Катушкин задумчиво покашлял.
— Рефлекс. Может быть, они не так уж и виноваты…
— То есть все-таки талоны на усиленное питание? — съязвил Синцов.
Он поморщился:
— Не надо крайностей. Я вас уверяю, что почти все маньяки — несчастные больные люди с изломанным детством. Их родители не любили и не хотели. Роберт Ресслер тоже считал, что серийными убийцами становятся те, кто в детстве страдал и испытывал психологические травмы. У нас в Питере, помните, был милиционер-маньяк, в метро дежурил, с девушками там знакомился и потом их убивал? Да конечно, помните, Андрюша, вы же его задерживали.
— Умирать буду, не забуду, — пробормотал Синцов с загадочным видом. Наверное, вспомнил не столько серийные подвиги милиционера-маньяка, сколько собственный рубец на сердце, полученный при его задержании.
— Ох, сколько я потом времени провел с ним в камере с любезного разрешения суда… — Катушкин мечтательно завел глаза в потолок. Вид у него был умиленный, словно он вспоминал про свидание со сказочной красавицей в яблоневом саду. — Три блокнота исписал, как с ним было интересно… Да, простите, отвлекся. Что хотел сказать: он был таким нежеланным ребенком, что до семи лет слово «мама» не выговаривал. Ну, и кто из него мог вырасти?

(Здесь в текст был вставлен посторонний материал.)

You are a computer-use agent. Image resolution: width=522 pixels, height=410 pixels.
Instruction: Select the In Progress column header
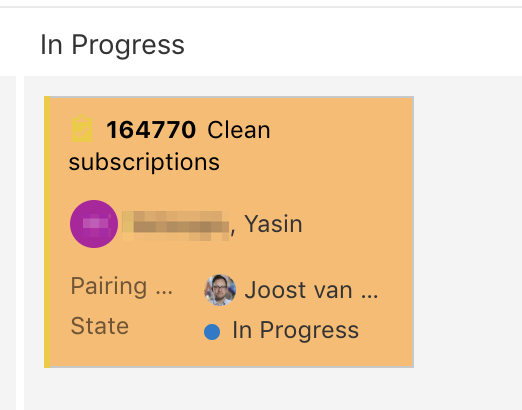tap(112, 45)
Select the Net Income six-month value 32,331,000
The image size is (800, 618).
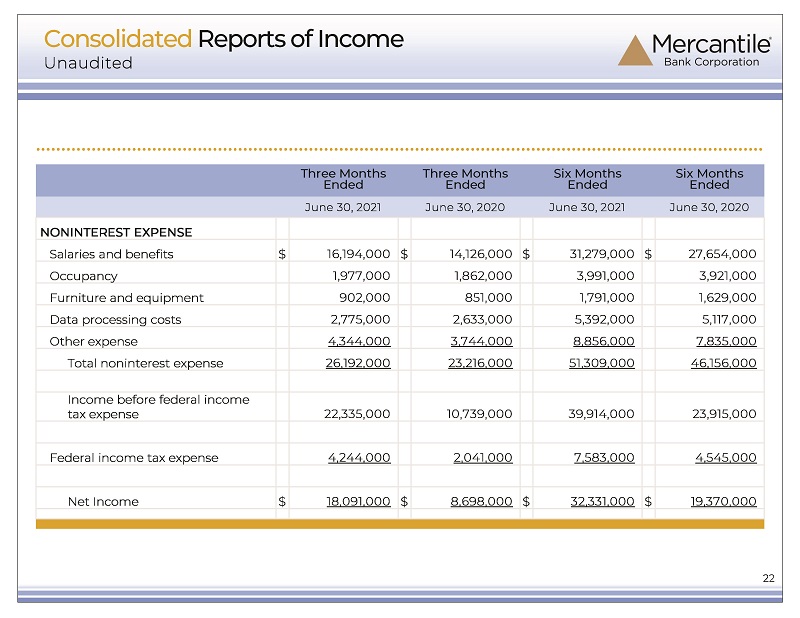602,501
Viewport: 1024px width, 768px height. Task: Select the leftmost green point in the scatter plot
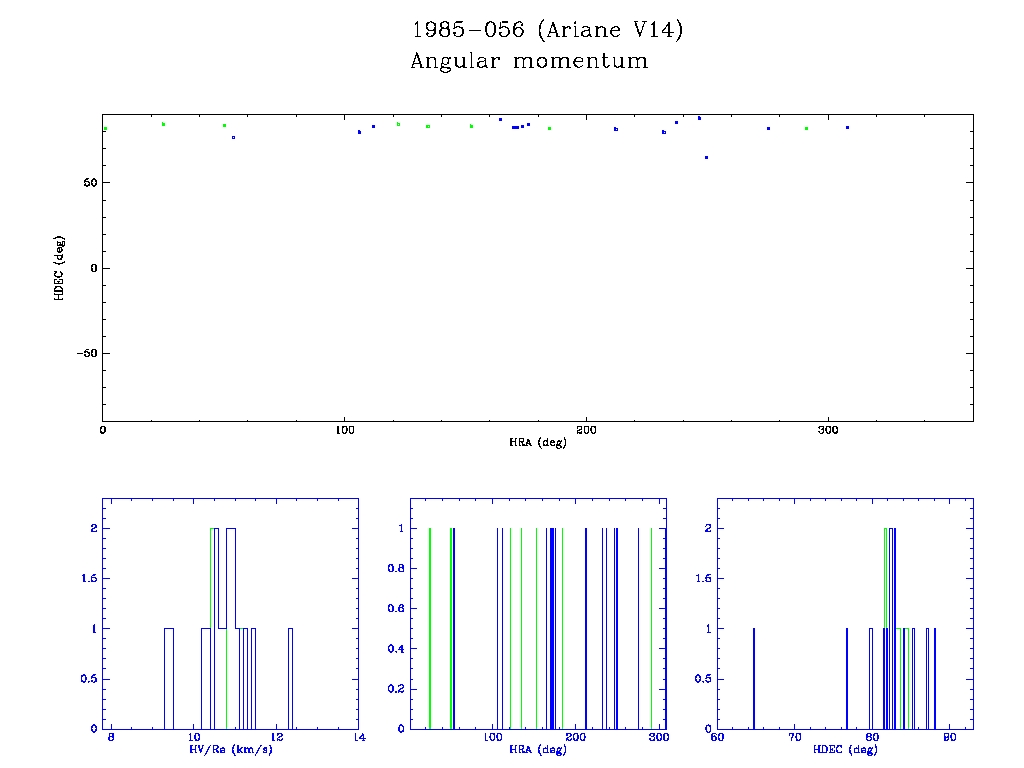pyautogui.click(x=105, y=129)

Меня вдруг бросило в краску. А что же мой-то собственный ребенок думает про меня? Про мамочку, которая все время рвалась из семьи на работу, читала дома на кухне уголовные дела вместо сказок ребенку, не всегда успевала приготовить обед, потому что зависала на месте происшествия… Каким богам молиться, чтобы он понял, что я все равно его любила и люблю больше всех на свете и что любовь к своему дитятке заключается не в количестве прочитанных сказок и поджаренных котлет? Вернее, не только в этом…

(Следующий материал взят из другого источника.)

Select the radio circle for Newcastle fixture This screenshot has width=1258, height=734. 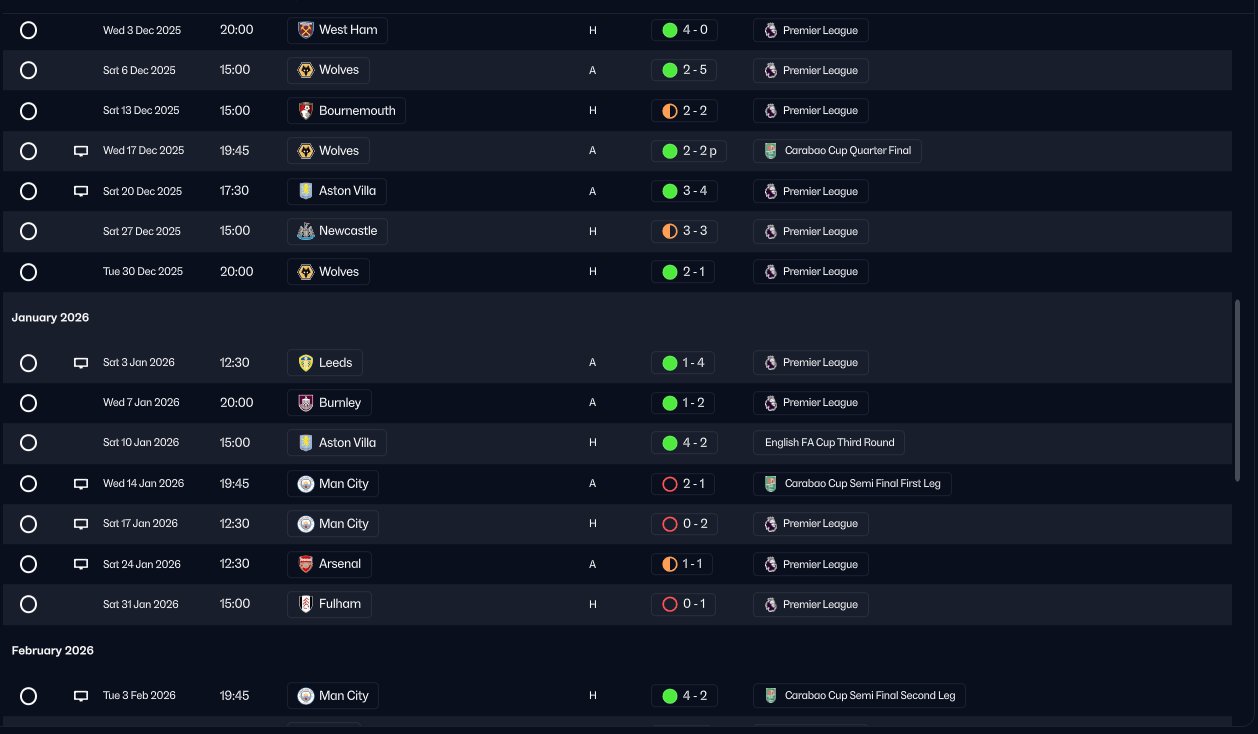click(x=29, y=231)
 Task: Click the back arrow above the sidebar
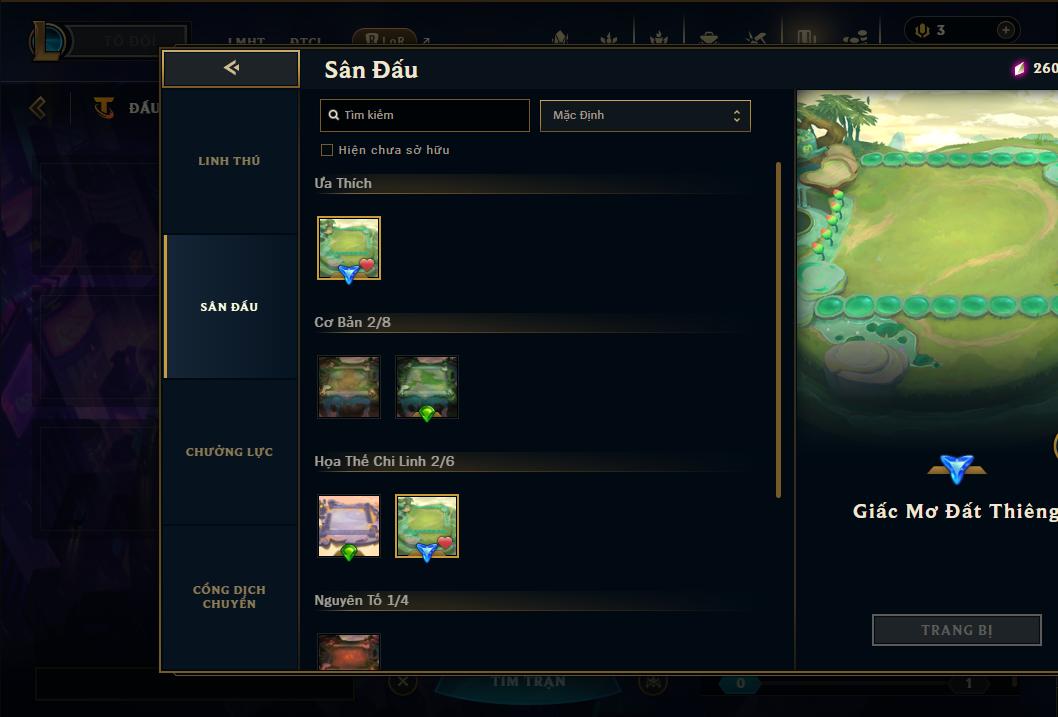(x=231, y=68)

А Катушкин меж тем продолжал своим монотонным хрипловатым голосом:
— Но бывает, что криминогенная личность формируется в результате сильного шока. Все хорошо было в детстве, однако некое экстремальное событие вдруг оставляет сильнейший отпечаток на психике. Был такой серийный убивец, «Питон»…
— Опять американец? — спросил Синцов.
— Зачем же? Наш, советский. Самурхан Индеев. Был талантливым ребенком, физически развитым, занимался гимнастикой в известной спортивной школе. И как-то во время тренировки его товарищ по сборной, такой же пацаненок, сорвался и упал плашмя на железное основание брусьев, получил травму. Мальчишка подумал, что тот умер, подскочил к нему, схватил за голову, увидел зияющую рану, почуял запах крови и пота. Его ужас охватил, а потом вдруг случилась эрекция и семяизвержение. Вот вам, пожалуйста, и условный рефлекс. В голове жестко закрепилась связка: «кровь — пот — сексуальное возбуждение». Все это пришлось на период полового созревания. Он все время в голове крутил эти воспоминания, развивал их, фантазировал — хотел снова и снова испытать приятные ощущения. Стал специально себе пальцы резать, делал это после тренировок, чтобы одновременно вдохнуть запах крови и пота. Десять лет так фантазировал, подрос, зверски убил трех девушек-студенток, жестоко их порезал. Пил их кровь и уже мертвых насиловал.